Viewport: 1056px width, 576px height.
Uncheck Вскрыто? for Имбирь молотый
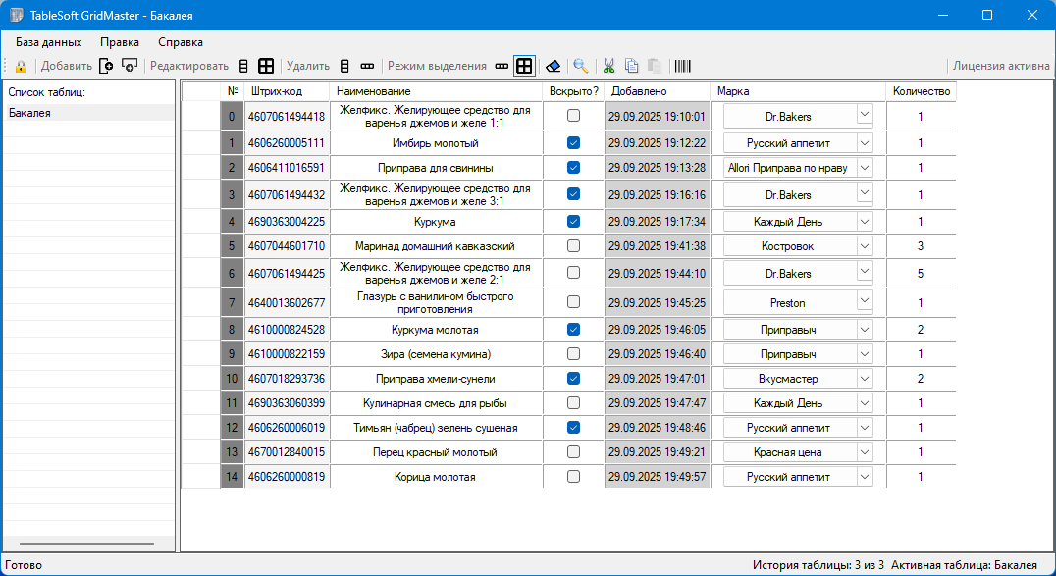coord(573,143)
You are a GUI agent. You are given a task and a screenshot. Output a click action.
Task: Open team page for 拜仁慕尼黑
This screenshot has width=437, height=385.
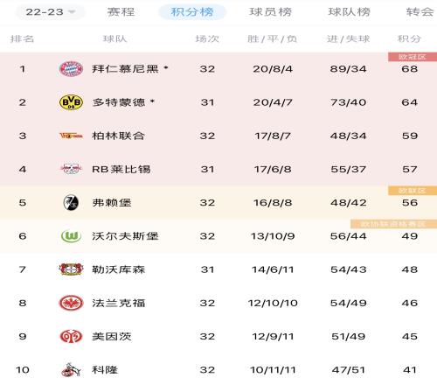[x=125, y=69]
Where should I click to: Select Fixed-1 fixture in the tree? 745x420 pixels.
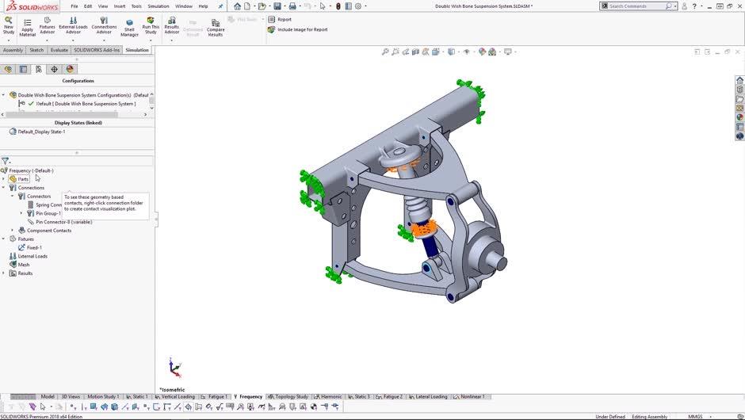pyautogui.click(x=34, y=247)
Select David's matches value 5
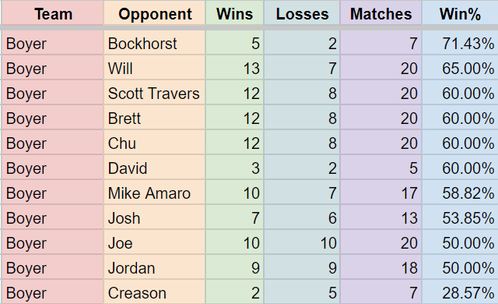Viewport: 498px width, 304px height. pos(381,168)
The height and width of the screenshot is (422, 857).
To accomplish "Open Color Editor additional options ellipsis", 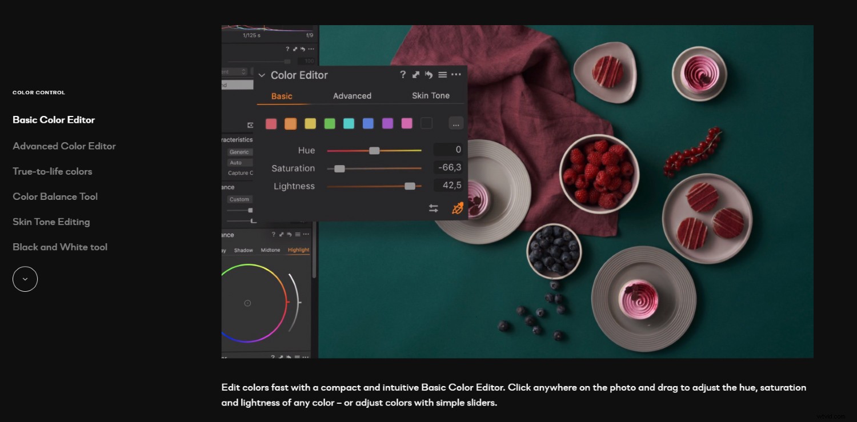I will coord(456,75).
____________________
Set the pictures aside and retype exactly the lines above from the line with "Where should I" to the line with "The height and", both included, adding no others.

(OUTPUT FOR THIS TASK):
Where should I click to: Select Fixed-1 fixture in the tree? 745x420 pixels.
pyautogui.click(x=34, y=247)
Select David's matches value 5
Viewport: 498px width, 304px height. pos(381,168)
The height and width of the screenshot is (422, 857).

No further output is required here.